Sonett, nächster Treffer: Vierzehn Zeilen, zwei vierzeilige und zwei dreizeilige Strophen. Dann was mit These und Antithese. Das kann doch nicht so schwer sein. Mich muss nur die Muse küssen.

Muse will nicht. Nicht mal einen Hauch auf die Wange.

Ich frage die Muse: Soll ich sie vergleichen, zum Beispiel mit einem Sommertag? Sie antwortet nicht.

Ich google „Sonett Andreas Gryphius“. Der fällt mir ein, aus dem Deutschunterricht. Zeigt durchaus Potential, wenn die frische lieb grünt und blum und baum erbleicht, so was in der Richtung gefällt den Naturverbundenen bestimmt. Geht aber komisch weiter: So bleibt ihr hoher geist doch rein in trüben schmertzen. Antithese gehört ins Barockgedicht, aber das mit den trüben Schmerzen muss man ihnen nicht schon auf der Hochzeit sagen.

Ich google „Sonett William Shakespeare“, Shakespeare haut alles raus.
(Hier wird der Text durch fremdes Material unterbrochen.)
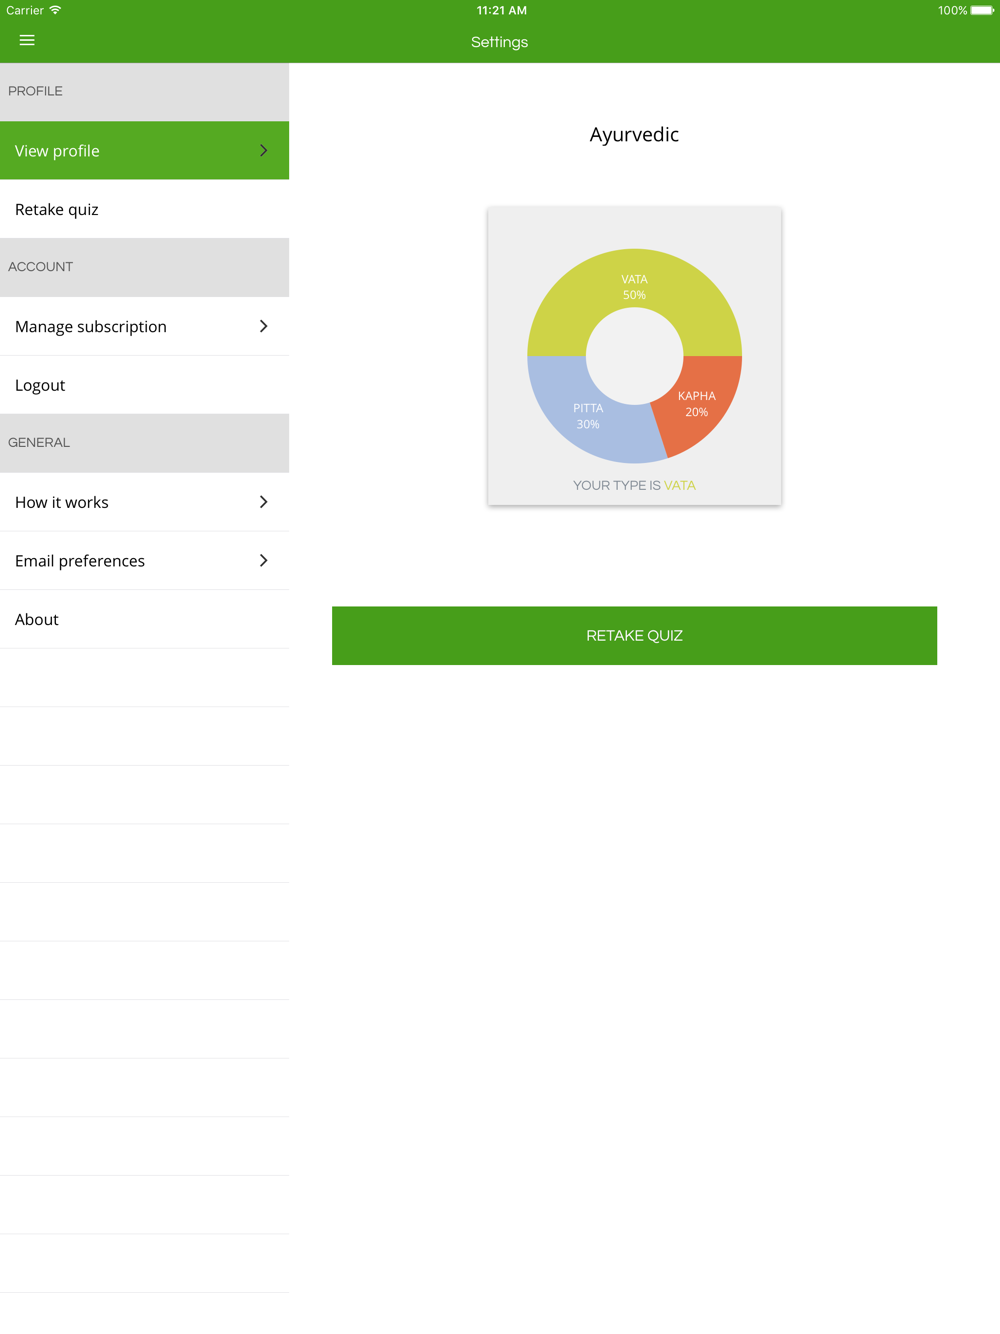Image resolution: width=1000 pixels, height=1334 pixels.
Task: Open How it works chevron arrow
Action: pyautogui.click(x=264, y=502)

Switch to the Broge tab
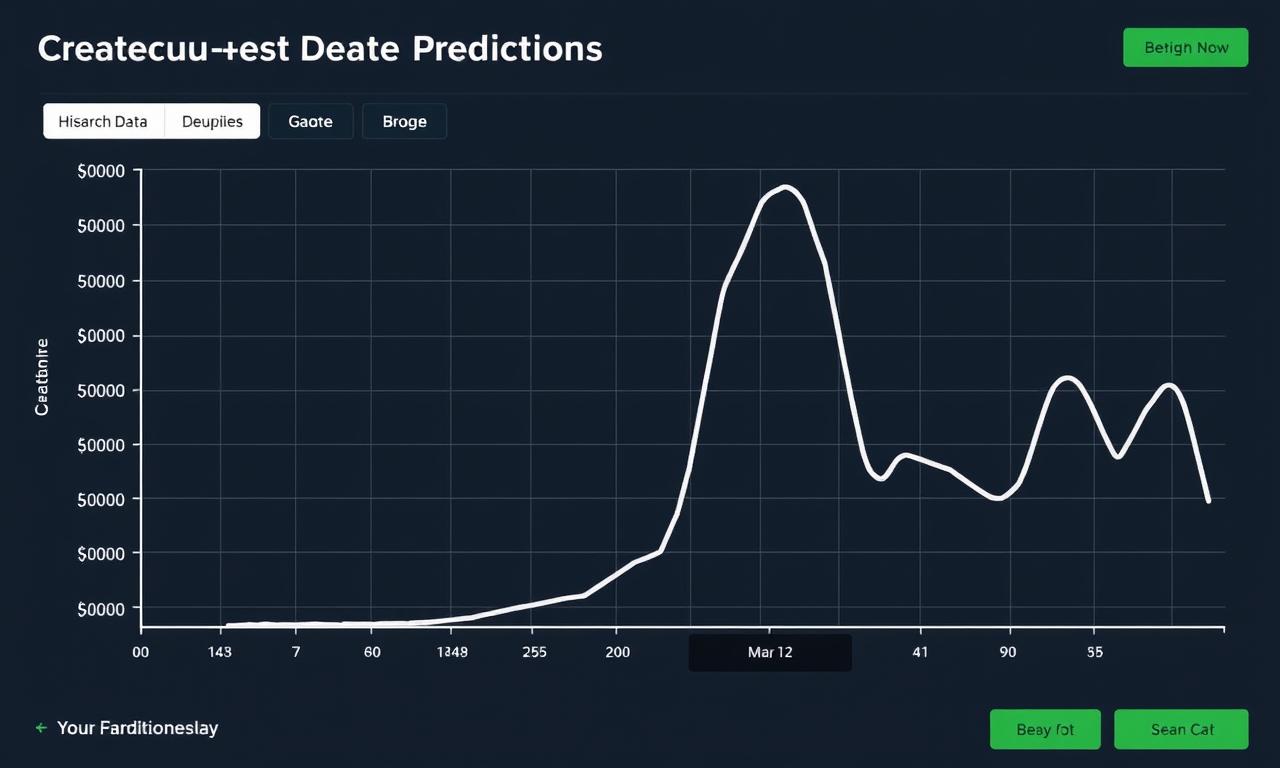click(x=404, y=121)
Immer.

Love is not love which alters when it alteration finds.

kurz gesagt: Liebe ist keine Liebe, wenn sie sich bei der nächsten Gelegenheit ändert.

Notiere Gedichtzeile: SaJe bleiben wie sie sind und lieben sich.

Yuhu! Erste beide Zeilen fertig. Wie viele habe ich noch?

Ich google „Sonett“ und „Sch…“.

Ich finde Gernhardts Materialien zu einer Kritik der bekanntesten Gedichtform italienischen Ursprungs.

Ich erinnere mich: Ich will nach dieser Hochzeit noch mit den beiden Kuchen essen können. Ich lese das nicht vor.

Ich dichte, ich dichte, ich dichte. Was ich schreibe, es ist schief, sonderbar, unregelmäßig, prunk, schwülstig, überladen, sowas von barock! Ich bin müde. Leg meinen Kopf auf den Schreibtisch. Augen zu.

Ich öffne die Augen und sehe Sabrina, elegant in einem schwarzen, mit Karthäusernelken bedruckten Cocktailkleid, Haare zum Pferdeschanz gebunden, lehnt sie am offenen Fenster eines Kiosks. Ich hab´ sowas von keinen Bock mehr, mir Verse zu überlegen. Aus dem Kiosk strömt warmes Licht und Duft von Vanille. Ich bekomme Kuchenhunger.

Stolz lächelt sie mich an, „wie findest Du den Kiosk? Habe ich gebaut“, sagt sie und, ohne meine Antwort abzuwarten, zeigt sie nach oben. „Da oben hat sich schon eine Eichhörnchenfamilie niedergelassen.“ Beeindruckt bin ich, aber mehr als die Tiere interessiert mich der Duft. Ich schaue hinein. Das Leuchten kommt von Regalen voller Gebäck, die sich bis in den Himmel winden! Hunderte Kuchen aus Biskuit, mit Stockwerken von Erdbeer-, Schokoladen- oder Limonencreme, verziert mit weißem Fondant, blonden Engelchen und goldenen Perlen aus Zucker! Alles selbstverständlich in Bio-Qualität!

Im Kiosk sitzt Jens. Ich schaue auf sein Namensschild: „Herr der Torten“. Für mich will er etwas Besonderes kredenzen. Sabrina schaut, dass die Luft rein ist. Jens holt aus dem Inneren seines Jacketts eine handgroße Kuchenschachtel hervor.

Wiener Fächertorte, aus Jamben von Apfel, Distichen von Lebkuchen, Thesen von Mohn und Antithesen von Nuss.

Sabrina legt ihre Hand auf meine Schulter und sagt, Gedichte wären eh nicht ihrs. Das hier wäre ihrs.